İsmet Yazıcı’dan Ergun Kocabıyık Söyleşisi…

adminBy admin13 Mart 202317 yorum13 Mins Read7 Views
Facebook Twitter Pinterest LinkedIn Tumblr Email
Share
Facebook Twitter LinkedIn Pinterest Email

“İnsanoğlu bir suretin değil, mânânın, bir idealin,

iyinin-güzelin-doğrunun peşindedir. Geçici olan suret ile geçici olan beden ile kalıcı bir ilke arasındaki eşikte durmaktadır insan.

Bu kalıcılık, değişmezlik ilkesidir, yani mânâdır…”

İSMET YAZICI: Üç kitabın var birbirinin içinden doğan; birbirini yeniden doğuran: “Dolaylı Hayvan”, “Dünyanın Fısıltısı”, “Aynadaki Narkissos”… Ben bu söyleşiyi “Aynadaki Narkissos: Herşey ve Hiçbirşey Olarak Yüz” çerçevesinde gerçekleştirelim istedim.
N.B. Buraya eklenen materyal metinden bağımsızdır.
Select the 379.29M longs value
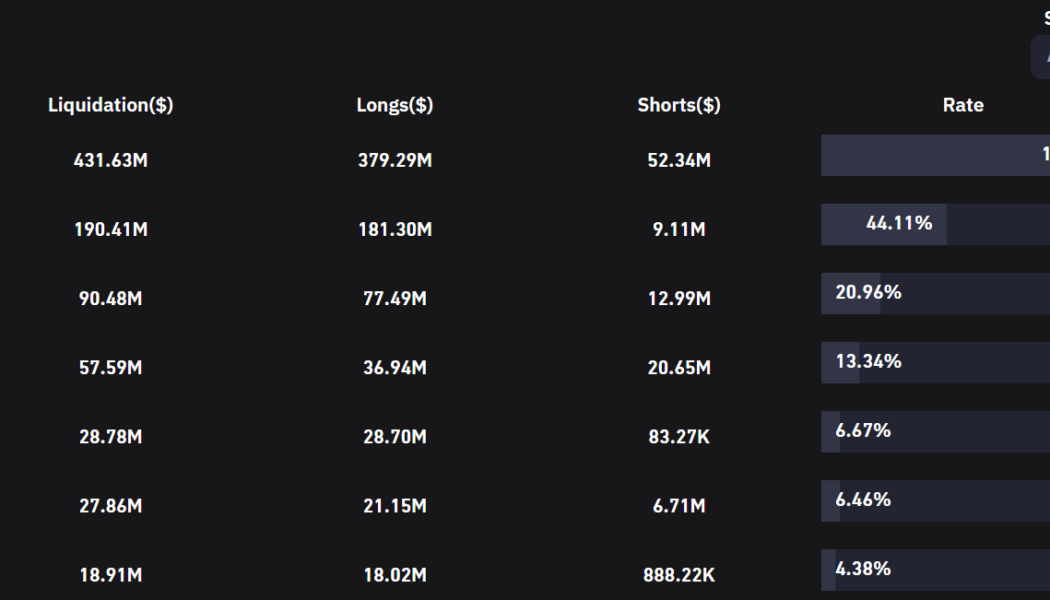Image resolution: width=1050 pixels, height=600 pixels. [395, 160]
Kitaba verdiğin adın her bir kelimesi, zaten bizi yeterince dolaştıracak derinlikte. ‘Yüz’ün derinlerine dalarken belki kendiyle karşılaşmanın, yüzleşmenin en önemli nesnesi olan ve hem de metaforik çağrışımlarla bize yolu açabilecek olan ‘ayna’ ile başlasak mı? Gerçi ‘ayna’ ile başlamak da şöyle bir tehlike: Belgesellerde çok severim ayna kullanmayı; başlı başına bir ‘ayna’ bölümü yapmışlığım da var; ama dönüp dönüp doyamayıp, her projede bir kere daha o nesneyi kullanıp yüzleşmek isterim. Çok içine çeken, çok içinde kayıp olduğum bir nesne… Aynayı çekim için her kullanışımızda, bütün ekip, ayna karşısında yerimizi-yönümüzü karıştırır, tuhaf bir sarhoşluk haline geçeriz ve hep yapmak istediklerimiz eksik kalır; bu yüzden de bir sonraki projede, yine ayna karşısına geçmek için beklemeye geçeriz. O karşılaşma nesnesi, ardına yerleştirilen sır ile görünmezi görünür kılıp insanı yüzüyle karşılaştırırken, aynı zamanda bir gizem alanı da yaratıyor…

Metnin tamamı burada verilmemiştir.